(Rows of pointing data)
__________

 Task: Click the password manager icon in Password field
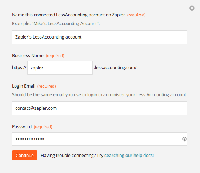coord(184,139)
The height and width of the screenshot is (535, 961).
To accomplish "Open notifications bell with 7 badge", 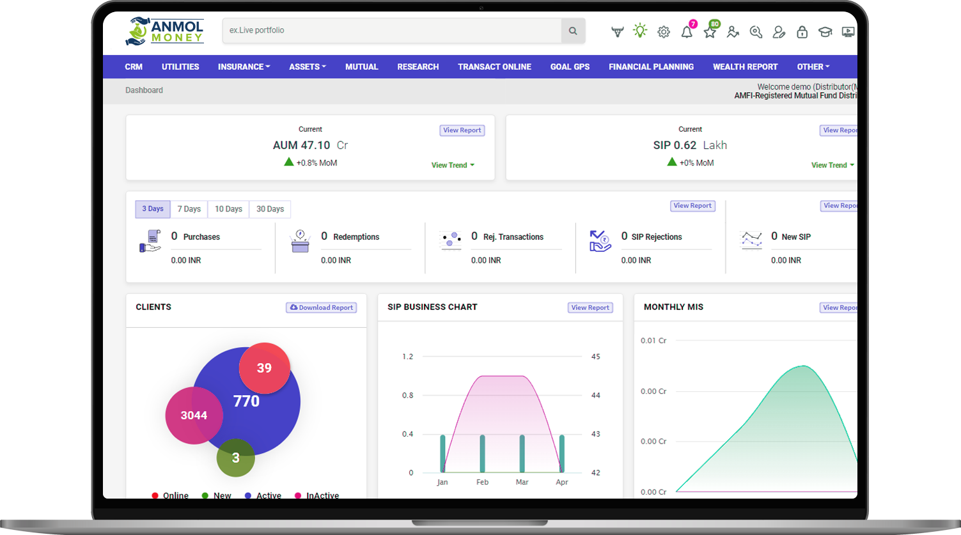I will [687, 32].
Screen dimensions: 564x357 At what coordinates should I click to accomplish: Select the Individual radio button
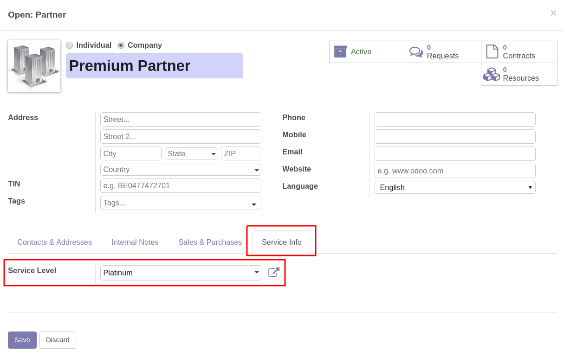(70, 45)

__________

AIM OF THE EXERCISE: Reproduce the data from the line containing "Screen dimensions: 564x357" through the end of the data, inclusive, and increase every coordinate in the answers by 26. Leave the pictures out.

RESULT FOR THIS TASK:
Screen dimensions: 564x357 At what coordinates should I click to accomplish: Select the Individual radio button
(96, 71)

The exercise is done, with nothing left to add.